[<prev] [next>] [<thread-prev] [thread-next>] [day] [month] [year] [list]
Message-ID: <9c26b17f-4894-7f35-c91c-29b2a83e4df6@leemhuis.info>
Date: Tue, 29 Aug 2023 13:25:04 +0200
From: "Linux regression tracking (Thorsten Leemhuis)"
<regressions@...mhuis.info>
To: Gwan-gyeong Mun <gwan-gyeong.mun@...el.com>,
Bjorn Helgaas <helgaas@...nel.org>
Cc: mika.westerberg@...ux.intel.com, bhelgaas@...gle.com,
sathyanarayanan.kuppuswamy@...ux.intel.com,
linux-pci@...r.kernel.org, linux-kernel@...r.kernel.org,
Linux kernel regressions list <regressions@...ts.linux.dev>
Subject: Re: Ask for a regression issue of vfio-pci driver with Intel DG2
(A770) discrete graphics card from Linux 6.1
Hi, Thorsten here, the Linux kernel's regression tracker.
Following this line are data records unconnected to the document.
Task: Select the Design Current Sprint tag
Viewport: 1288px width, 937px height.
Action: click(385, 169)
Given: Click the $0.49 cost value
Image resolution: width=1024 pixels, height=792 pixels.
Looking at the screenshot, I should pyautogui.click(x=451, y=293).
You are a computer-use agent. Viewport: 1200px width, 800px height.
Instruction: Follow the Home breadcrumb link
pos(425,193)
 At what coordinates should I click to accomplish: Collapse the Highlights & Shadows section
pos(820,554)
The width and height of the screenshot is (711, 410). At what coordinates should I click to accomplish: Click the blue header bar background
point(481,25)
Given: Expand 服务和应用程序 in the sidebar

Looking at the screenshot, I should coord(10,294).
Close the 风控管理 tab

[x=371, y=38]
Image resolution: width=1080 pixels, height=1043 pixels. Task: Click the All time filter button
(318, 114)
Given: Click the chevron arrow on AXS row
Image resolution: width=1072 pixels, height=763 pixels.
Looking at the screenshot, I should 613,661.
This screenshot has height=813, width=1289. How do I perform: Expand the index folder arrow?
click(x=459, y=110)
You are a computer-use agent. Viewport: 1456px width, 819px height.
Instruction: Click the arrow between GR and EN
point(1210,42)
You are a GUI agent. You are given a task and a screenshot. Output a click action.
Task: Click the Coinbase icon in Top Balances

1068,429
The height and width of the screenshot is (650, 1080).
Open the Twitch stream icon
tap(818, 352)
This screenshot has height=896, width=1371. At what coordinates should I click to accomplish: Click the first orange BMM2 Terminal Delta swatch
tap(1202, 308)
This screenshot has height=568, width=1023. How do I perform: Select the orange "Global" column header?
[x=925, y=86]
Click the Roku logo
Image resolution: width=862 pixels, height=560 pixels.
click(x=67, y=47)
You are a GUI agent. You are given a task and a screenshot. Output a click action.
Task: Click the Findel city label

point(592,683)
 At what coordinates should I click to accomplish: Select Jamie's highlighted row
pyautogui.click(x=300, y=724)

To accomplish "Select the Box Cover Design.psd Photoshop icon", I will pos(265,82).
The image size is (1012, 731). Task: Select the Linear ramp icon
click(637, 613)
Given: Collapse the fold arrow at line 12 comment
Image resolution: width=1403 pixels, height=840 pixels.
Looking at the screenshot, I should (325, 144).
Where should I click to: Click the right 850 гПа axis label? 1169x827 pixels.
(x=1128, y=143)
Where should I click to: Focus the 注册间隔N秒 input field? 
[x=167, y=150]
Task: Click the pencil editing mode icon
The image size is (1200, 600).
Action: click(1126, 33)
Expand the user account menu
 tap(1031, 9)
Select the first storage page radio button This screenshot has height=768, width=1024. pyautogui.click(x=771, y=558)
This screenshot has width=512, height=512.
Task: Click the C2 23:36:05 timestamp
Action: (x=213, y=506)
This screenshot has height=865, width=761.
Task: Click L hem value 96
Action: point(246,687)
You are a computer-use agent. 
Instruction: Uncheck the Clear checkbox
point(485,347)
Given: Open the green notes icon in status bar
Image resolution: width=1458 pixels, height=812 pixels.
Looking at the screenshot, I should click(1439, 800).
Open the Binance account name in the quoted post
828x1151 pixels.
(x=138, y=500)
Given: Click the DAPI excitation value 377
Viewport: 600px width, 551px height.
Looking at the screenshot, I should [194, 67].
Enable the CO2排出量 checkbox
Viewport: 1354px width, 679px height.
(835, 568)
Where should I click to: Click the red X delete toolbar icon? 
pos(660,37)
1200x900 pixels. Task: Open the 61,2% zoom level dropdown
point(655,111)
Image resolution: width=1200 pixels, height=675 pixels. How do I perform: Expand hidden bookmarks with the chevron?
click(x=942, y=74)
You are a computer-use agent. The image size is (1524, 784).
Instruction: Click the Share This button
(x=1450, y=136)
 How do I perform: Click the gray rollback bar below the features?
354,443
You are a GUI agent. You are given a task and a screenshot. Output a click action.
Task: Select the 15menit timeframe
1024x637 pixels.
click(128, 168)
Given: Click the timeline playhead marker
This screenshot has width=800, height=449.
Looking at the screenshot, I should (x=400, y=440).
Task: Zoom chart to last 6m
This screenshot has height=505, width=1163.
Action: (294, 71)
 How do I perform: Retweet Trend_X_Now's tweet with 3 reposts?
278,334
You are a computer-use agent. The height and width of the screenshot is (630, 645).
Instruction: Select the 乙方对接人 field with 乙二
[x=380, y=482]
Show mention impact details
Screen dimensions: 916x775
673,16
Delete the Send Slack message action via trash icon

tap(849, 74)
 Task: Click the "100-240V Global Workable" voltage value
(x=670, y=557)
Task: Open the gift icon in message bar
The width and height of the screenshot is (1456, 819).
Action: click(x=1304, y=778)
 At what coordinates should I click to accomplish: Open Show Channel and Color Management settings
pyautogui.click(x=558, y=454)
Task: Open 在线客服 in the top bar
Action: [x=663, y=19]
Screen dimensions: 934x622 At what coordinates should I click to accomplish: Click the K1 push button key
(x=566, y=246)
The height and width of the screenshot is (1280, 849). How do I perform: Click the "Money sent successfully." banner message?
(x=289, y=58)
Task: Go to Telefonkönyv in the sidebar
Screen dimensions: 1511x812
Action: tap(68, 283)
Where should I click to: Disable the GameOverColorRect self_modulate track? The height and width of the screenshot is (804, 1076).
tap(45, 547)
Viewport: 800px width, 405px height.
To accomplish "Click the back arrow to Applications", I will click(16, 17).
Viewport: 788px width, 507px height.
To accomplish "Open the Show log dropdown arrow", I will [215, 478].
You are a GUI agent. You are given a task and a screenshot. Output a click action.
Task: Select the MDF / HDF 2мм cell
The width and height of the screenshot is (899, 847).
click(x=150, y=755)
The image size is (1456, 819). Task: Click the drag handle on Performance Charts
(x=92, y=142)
Top-posting
for once, to make this easily accessible to everyone.
Gwan-gyeong Mun, was this regression ever addressed? Doesn't look like
it from here, but I might have missed something.
Ciao, Thorsten (wearing his 'the Linux kernel's regression tracker' hat)
--
Everything you wanna know about Linux kernel regression tracking:
https://linux-regtracking.leemhuis.info/about/#tldr
If I did something stupid, please tell me, as explained on that page.
#regzbot poke
On 07.07.23 16:16, Gwan-gyeong Mun wrote:
>
>
> On 7/6/23 1:01 AM, Bjorn Helgaas wrote:
>> On Mon, Jul 03, 2023 at 01:37:42PM +0300, Gwan-gyeong Mun wrote:
>>> Since Linux 6.2 kernel (same happens in Linux 6.4.1), loading vfio-pci
>>> driver to a specific HW (Intel DG2 A770) target does not work properly.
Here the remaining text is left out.